They watched the ice compaines very close while they crushed it, and what
kind of bags they used to put it in. Of course, we had ice makers which
solved that finally.

But there were health departments. I'm sure their budgets were not adequate
and perhaps the inspectors had too many places to cover. I don't know what
would've happened if they'd close down all the meat markets and restaurants
at the same time, because they didn't comply with the health rules. I'm
sure nobody complied very well. I don't know of that many epidemics or
sickness, anymore than we have now.

J: What was the status of a restaurant owner in the '30s? Was it considered
that you were a very respected part of the community? Was it considered
upper status to have a business?

B: Well, anybody who could pay their bills and own a car or a nice home had
a certain amount of status. The job itself didn't give you any status.
A professor, doctor, lawyer or a businessman would have more status. In
a restaurant, you had to work awfully hard during the Depression. You felt
more like a cook or a dishwasher unless you were a very good manager.

J: Would you have a separate man be the host or would everybody chip in doing

B: The cashier would be the host normally.

J: Mm hmm.

B: You spoke of restaurants in general terms. Of course, in a lot of the places
the manager would be a waiter, cashier, and host. If he wasn't there
waitresses would be cashiers, as they are now.

J: What about a license? Was it necessary to have a license from the state to
open the restaurant?

B: You didn't have to get a permit where now you have to get a permit in order
to get a license. The first thing you get is a permit to operate.

J: At that time you didn't need it?

B: Then you could go buy a license. I don't recall it being needed.

J: Mm hmm. Either the permit or the license?

B: You had to go buy a license from the city or county, an occupational license.

J: Did you know how much your family paid for that?

B: No.

J: Um, what companies would you buy food from?

B: It was C.W. Zaire and Company and Chitty. There was one, I think I've
forgotten the name right now. Cox Leasing Company. We traded with them.

J: That's Hal Batey's.

B: No, I don't think so.

J: Thorton Stringfellow's Central Grocery maybe?

B: Central Grocery, that was it. I traded with those. Of course, Groover and
Cotting wasn't in business then. We got meats from Swift and Company and

J: Were they local or did they ship in from Jacksonville?

B: They were from Jacksonville. We got produce from Jacksonville, from Conway,
plus a lot of farmers brought it in. I know we bought meats from the meat
market. I remember, in our first year or two, I'd run up to the market and
get a package of meat. They were running out of something and I'd go up
there during supper. The market was staying open until 8:00. Everybody
worked long hours. My father and mother would send me there to bring something
and I'd go get it. I don't know right now. I can't remember what it was, but
it was a half a block away. You could almost go to the market and get an order
when they had ordered it in the dining room.

- **Given material**:
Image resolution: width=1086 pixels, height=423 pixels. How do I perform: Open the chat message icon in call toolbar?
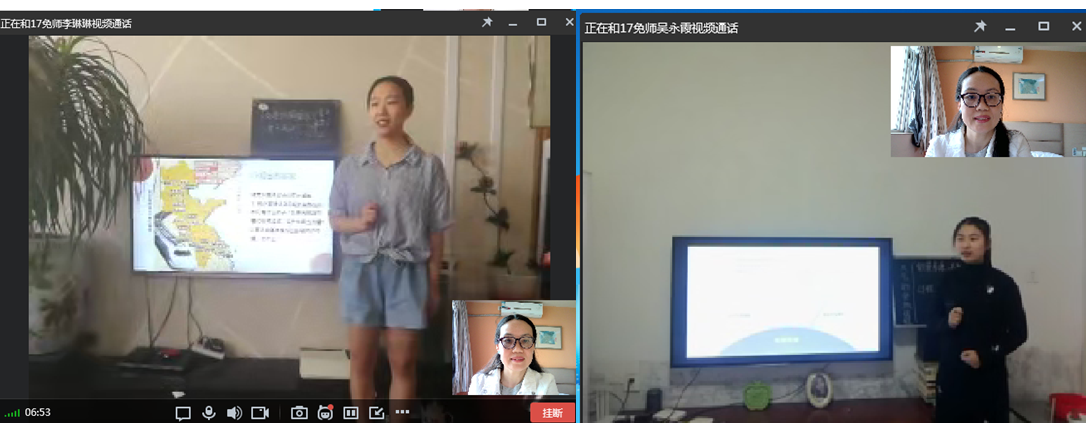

- **What to do**:
Swap "occupational license" for "business license" in the restaurant interview between "B: You had to" and "traded with them.", inclusive, and write out that stretch. The data have no connection to the restaurant interview.

- **Response for this exercise**:
B: You had to go buy a license from the city or county, an business license.

J: Did you know how much your family paid for that?

B: No.

J: Um, what companies would you buy food from?

B: It was C.W. Zaire and Company and Chitty. There was one, I think I've
forgotten the name right now. Cox Leasing Company. We traded with them.